Abel has a more fractured relationship with his mother and stepfather, though Gary Soto doesn’t reveal the details of this schism. This is notable because Jesse wants Abel to himself without seeming to realize that the latter must feel as lonely, if not lonelier, than him. The family feels responsible for each other, but they don’t have enough trust as a unit. Jesse dreams of creating a life for his mother in which she won’t have to rely on his stepfather for financial security. His motives are therefore not wholly focused on his individual happiness.

Along with his dream to save his mother from his stepfather, Jesse dreams of traveling. He wants to see the Amazon, England, Ireland, and Paris. In Fresno, many people seem stuck because they prefer to deal with familiar challenges over surprises. Poverty also has a way of keeping people stuck. But 17-year-old Jesse has a rich imagination and holds on to the dream that one day, his life will be easier. For someone so young, he has many stressors. The external conflicts in his life influence his internal conflicts, but his dreams remain comforting and motivating. Jesse’s dreams as well as his faith in God and himself ensure that he doesn’t succumb to pessimism in the face of all his problems.

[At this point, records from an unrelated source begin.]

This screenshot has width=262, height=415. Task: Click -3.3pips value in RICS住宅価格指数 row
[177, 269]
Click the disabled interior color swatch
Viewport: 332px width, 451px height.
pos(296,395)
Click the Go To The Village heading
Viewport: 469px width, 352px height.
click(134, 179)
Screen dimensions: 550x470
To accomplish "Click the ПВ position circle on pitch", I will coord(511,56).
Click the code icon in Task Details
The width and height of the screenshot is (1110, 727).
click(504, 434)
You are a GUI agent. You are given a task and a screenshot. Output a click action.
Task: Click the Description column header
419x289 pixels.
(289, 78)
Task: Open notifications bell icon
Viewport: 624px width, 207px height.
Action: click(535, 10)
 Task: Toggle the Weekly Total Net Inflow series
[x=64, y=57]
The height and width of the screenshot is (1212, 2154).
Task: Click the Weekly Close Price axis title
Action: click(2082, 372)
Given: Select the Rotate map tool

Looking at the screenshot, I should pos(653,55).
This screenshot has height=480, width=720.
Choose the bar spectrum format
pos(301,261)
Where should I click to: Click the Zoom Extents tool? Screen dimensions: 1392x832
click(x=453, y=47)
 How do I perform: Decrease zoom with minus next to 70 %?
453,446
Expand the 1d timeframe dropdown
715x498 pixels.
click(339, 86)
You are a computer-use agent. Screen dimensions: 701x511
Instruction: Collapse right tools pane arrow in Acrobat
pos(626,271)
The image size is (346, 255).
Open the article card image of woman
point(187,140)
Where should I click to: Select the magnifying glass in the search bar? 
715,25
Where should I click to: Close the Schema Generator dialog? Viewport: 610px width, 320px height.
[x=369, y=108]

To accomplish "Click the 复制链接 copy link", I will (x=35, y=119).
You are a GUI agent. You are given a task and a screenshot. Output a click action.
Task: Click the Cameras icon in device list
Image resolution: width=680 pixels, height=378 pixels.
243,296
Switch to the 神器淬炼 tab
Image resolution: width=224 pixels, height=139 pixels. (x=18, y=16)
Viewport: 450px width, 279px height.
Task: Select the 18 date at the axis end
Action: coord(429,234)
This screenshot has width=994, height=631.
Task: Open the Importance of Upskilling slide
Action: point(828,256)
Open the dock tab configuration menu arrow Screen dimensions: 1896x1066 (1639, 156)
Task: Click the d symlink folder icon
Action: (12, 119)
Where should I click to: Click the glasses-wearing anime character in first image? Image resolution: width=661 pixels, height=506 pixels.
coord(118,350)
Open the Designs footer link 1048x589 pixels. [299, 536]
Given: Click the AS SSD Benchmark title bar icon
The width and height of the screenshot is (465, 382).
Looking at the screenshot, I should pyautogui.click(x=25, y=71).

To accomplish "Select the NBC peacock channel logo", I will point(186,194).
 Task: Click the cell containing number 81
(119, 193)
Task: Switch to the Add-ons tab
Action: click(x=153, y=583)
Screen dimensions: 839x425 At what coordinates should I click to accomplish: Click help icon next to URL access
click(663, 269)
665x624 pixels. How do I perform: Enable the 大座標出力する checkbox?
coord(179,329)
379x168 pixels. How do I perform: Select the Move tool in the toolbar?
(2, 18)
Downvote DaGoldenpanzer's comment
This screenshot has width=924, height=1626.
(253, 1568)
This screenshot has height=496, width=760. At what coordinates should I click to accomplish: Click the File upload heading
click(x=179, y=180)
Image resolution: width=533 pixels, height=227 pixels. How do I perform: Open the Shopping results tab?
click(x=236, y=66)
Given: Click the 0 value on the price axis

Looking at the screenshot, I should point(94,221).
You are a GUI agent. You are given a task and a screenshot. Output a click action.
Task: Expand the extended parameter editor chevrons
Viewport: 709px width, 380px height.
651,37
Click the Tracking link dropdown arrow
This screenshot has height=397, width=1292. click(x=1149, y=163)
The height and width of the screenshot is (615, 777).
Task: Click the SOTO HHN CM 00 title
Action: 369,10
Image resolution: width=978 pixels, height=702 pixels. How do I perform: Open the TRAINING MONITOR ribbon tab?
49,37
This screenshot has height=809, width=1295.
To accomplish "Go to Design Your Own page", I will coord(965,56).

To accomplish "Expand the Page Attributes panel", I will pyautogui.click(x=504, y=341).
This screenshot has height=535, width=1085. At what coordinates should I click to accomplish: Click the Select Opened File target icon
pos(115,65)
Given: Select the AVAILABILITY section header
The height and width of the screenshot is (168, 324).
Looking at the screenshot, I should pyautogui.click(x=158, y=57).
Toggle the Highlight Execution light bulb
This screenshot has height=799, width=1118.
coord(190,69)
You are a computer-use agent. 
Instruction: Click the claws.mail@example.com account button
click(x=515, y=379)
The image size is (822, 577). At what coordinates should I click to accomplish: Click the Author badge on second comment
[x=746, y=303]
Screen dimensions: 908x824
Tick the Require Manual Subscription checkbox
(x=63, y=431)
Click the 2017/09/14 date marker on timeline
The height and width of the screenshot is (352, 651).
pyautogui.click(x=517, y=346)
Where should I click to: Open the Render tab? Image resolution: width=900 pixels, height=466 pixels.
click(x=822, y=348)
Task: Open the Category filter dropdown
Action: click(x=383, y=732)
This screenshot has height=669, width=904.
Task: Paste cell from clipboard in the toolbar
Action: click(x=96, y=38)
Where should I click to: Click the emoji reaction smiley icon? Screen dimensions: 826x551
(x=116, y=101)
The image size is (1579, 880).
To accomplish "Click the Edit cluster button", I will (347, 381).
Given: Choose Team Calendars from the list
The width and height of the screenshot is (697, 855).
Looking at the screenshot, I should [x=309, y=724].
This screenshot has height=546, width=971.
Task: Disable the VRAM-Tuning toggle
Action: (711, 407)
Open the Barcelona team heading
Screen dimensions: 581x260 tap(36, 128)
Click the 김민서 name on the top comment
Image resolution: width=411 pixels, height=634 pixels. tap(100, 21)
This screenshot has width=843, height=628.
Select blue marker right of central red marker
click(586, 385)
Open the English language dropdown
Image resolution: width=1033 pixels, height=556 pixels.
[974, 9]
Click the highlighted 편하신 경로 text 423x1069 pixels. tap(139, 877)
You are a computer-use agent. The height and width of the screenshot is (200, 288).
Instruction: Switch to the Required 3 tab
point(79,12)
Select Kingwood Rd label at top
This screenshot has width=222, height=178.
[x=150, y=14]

Another external threat in Jesse’s life is the looming Vietnam War. The Vietnam War is an ongoing conflict, one that threatens to send Jesse abroad to die or be traumatized. Though Jesse is surrounded by people who don’t support the war, his choice may not matter in the draft. Because he is not yet 18 years old, he retains the hope that he will not have to go.

Jesse is comforted by his dreams and faith in God, often reflecting on his evolving understanding of God. As a child, he saw God as a magical entity, but now he understands God as a spirit to pray to and rely on. Jesse’s faith is strong, but he seeks to understand more about it. He is particularly enraptured and confused by the Holy Trinity and the particularities of sin. Jesse has many questions about morality that he hopes religion will answer for him, but the distance between him and understanding feels wide for him. In Catholicism, the Bible is interpreted and taught by priests, but Jesse doesn’t feel a connection with his priest, nor does his priest’s sermons help him better understand God. Jesse has two religions: the Catholic Church and his own individual faith. Soto explores how religion is both a community mindset and an individual dream through Jesse’s experiences and existential questions.

In these chapters, Soto describes how an “us versus them” mentality forms. Jesse’s schoolmate Raul is assaulted by the police at a Chicano rally, highlighting the physical and emotional dangers Chicanos face in fighting for their civil rights. Just as Abel had said, violence will come for those who take the Chicano Movement seriously. Raul uses terms like gavachos, a Mexican term for white people, though it originated as a term for French people specifically. Racial othering and violence are a part of the creation of an “us versus them” mentality. Because activists like Raul have seen how far white society will go to suppress minority voices like his own, he is unafraid of physical violence.